------ Exercise inputs
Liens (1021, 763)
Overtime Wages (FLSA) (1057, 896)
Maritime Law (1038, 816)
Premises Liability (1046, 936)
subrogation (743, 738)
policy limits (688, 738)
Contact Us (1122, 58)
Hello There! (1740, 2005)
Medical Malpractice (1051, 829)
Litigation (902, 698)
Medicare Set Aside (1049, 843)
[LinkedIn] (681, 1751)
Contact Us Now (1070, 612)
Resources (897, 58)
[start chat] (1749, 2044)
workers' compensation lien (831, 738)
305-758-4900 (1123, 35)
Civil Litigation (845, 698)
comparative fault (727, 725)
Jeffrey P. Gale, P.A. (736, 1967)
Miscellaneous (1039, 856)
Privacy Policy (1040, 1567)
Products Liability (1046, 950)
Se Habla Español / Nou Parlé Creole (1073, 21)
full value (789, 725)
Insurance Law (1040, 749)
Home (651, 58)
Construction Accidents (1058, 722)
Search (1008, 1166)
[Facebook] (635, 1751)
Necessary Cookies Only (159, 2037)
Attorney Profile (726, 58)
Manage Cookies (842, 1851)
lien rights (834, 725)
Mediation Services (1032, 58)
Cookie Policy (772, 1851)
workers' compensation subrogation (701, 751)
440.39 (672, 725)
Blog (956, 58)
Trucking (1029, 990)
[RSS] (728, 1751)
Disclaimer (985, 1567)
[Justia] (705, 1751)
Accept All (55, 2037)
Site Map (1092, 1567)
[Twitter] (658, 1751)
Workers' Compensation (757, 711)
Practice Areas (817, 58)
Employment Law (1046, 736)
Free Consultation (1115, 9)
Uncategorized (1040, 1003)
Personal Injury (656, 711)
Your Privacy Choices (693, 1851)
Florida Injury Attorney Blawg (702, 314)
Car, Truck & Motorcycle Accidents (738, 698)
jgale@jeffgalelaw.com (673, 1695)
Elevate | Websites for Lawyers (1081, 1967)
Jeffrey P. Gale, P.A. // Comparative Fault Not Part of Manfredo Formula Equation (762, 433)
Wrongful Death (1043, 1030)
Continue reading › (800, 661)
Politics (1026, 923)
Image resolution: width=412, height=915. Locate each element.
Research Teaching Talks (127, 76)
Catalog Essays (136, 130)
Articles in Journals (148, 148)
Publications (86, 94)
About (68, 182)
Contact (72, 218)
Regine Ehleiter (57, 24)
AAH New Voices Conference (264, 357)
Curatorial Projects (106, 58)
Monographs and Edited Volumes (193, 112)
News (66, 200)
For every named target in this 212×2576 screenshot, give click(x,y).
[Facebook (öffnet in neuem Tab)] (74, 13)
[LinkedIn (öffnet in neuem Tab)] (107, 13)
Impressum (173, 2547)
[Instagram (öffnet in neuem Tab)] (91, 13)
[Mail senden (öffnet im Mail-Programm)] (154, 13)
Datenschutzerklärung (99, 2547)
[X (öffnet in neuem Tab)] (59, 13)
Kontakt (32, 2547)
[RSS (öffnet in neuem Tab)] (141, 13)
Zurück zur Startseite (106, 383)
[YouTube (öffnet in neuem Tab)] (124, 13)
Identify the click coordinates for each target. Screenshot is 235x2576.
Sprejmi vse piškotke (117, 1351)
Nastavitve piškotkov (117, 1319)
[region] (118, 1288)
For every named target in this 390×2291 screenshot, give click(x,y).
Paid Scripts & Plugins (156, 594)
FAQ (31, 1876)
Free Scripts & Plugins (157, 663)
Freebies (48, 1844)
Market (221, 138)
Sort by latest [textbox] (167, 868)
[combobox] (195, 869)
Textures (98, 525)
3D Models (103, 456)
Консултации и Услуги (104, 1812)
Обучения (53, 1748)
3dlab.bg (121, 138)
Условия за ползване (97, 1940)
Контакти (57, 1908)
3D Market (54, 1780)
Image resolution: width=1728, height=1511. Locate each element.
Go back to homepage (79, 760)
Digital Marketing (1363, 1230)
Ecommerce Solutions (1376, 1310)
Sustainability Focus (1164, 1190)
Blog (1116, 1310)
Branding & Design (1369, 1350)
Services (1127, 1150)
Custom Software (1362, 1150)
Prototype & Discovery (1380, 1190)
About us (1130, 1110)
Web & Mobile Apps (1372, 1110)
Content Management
------------
Each record shown above must be printed once more, exactly.

Output of the task:
Liens (1021, 763)
Overtime Wages (FLSA) (1057, 896)
Maritime Law (1038, 816)
Premises Liability (1046, 936)
subrogation (743, 738)
policy limits (688, 738)
Contact Us (1122, 58)
Hello There! (1740, 2005)
Medical Malpractice (1051, 829)
Litigation (902, 698)
Medicare Set Aside (1049, 843)
[LinkedIn] (681, 1751)
Contact Us Now (1070, 612)
Resources (897, 58)
[start chat] (1749, 2044)
workers' compensation lien (831, 738)
305-758-4900 (1123, 35)
Civil Litigation (845, 698)
comparative fault (727, 725)
Jeffrey P. Gale, P.A. (736, 1967)
Miscellaneous (1039, 856)
Privacy Policy (1040, 1567)
Products Liability (1046, 950)
Se Habla Español / Nou Parlé Creole (1073, 21)
full value (789, 725)
Insurance Law (1040, 749)
Home (651, 58)
Construction Accidents (1058, 722)
Search (1008, 1166)
[Facebook] (635, 1751)
Necessary Cookies Only (159, 2037)
Attorney Profile (726, 58)
Manage Cookies (842, 1851)
lien rights (834, 725)
Mediation Services (1032, 58)
Cookie Policy (772, 1851)
workers' compensation subrogation (701, 751)
440.39 (672, 725)
Blog (956, 58)
Trucking (1029, 990)
[RSS] (728, 1751)
Disclaimer (985, 1567)
[Justia] (705, 1751)
Accept All (55, 2037)
Site Map (1092, 1567)
[Twitter] (658, 1751)
Workers' Compensation (757, 711)
Practice Areas (817, 58)
Employment Law (1046, 736)
Free Consultation (1115, 9)
Uncategorized (1040, 1003)
Personal Injury (656, 711)
Your Privacy Choices (693, 1851)
Florida Injury Attorney Blawg (702, 314)
Car, Truck & Motorcycle Accidents (738, 698)
jgale@jeffgalelaw.com (673, 1695)
Elevate | Websites for Lawyers (1081, 1967)
Jeffrey P. Gale, P.A. // Comparative Fault Not Part of Manfredo Formula Equation (762, 433)
Wrongful Death (1043, 1030)
Continue reading › (800, 661)
Politics (1026, 923)
Image resolution: width=412, height=915. Locate each element.
Research Teaching Talks (127, 76)
Catalog Essays (136, 130)
Articles in Journals (148, 148)
Publications (86, 94)
About (68, 182)
Contact (72, 218)
Regine Ehleiter (57, 24)
AAH New Voices Conference (264, 357)
Curatorial Projects (106, 58)
Monographs and Edited Volumes (193, 112)
News (66, 200)
For every named target in this 212×2576 screenshot, give click(x,y).
[Facebook (öffnet in neuem Tab)] (74, 13)
[LinkedIn (öffnet in neuem Tab)] (107, 13)
Impressum (173, 2547)
[Instagram (öffnet in neuem Tab)] (91, 13)
[Mail senden (öffnet im Mail-Programm)] (154, 13)
Datenschutzerklärung (99, 2547)
[X (öffnet in neuem Tab)] (59, 13)
Kontakt (32, 2547)
[RSS (öffnet in neuem Tab)] (141, 13)
Zurück zur Startseite (106, 383)
[YouTube (öffnet in neuem Tab)] (124, 13)
Identify the click coordinates for each target. Screenshot is 235x2576.
Sprejmi vse piškotke (117, 1351)
Nastavitve piškotkov (117, 1319)
[region] (118, 1288)
For every named target in this 390×2291 screenshot, give click(x,y).
Paid Scripts & Plugins (156, 594)
FAQ (31, 1876)
Free Scripts & Plugins (157, 663)
Freebies (48, 1844)
Market (221, 138)
Sort by latest [textbox] (167, 868)
[combobox] (195, 869)
Textures (98, 525)
3D Models (103, 456)
Консултации и Услуги (104, 1812)
Обучения (53, 1748)
3dlab.bg (121, 138)
Условия за ползване (97, 1940)
Контакти (57, 1908)
3D Market (54, 1780)
Image resolution: width=1728, height=1511. Locate each element.
Go back to homepage (79, 760)
Digital Marketing (1363, 1230)
Ecommerce Solutions (1376, 1310)
Sustainability Focus (1164, 1190)
Blog (1116, 1310)
Branding & Design (1369, 1350)
Services (1127, 1150)
Custom Software (1362, 1150)
Prototype & Discovery (1380, 1190)
About us (1130, 1110)
Web & Mobile Apps (1372, 1110)
Content Management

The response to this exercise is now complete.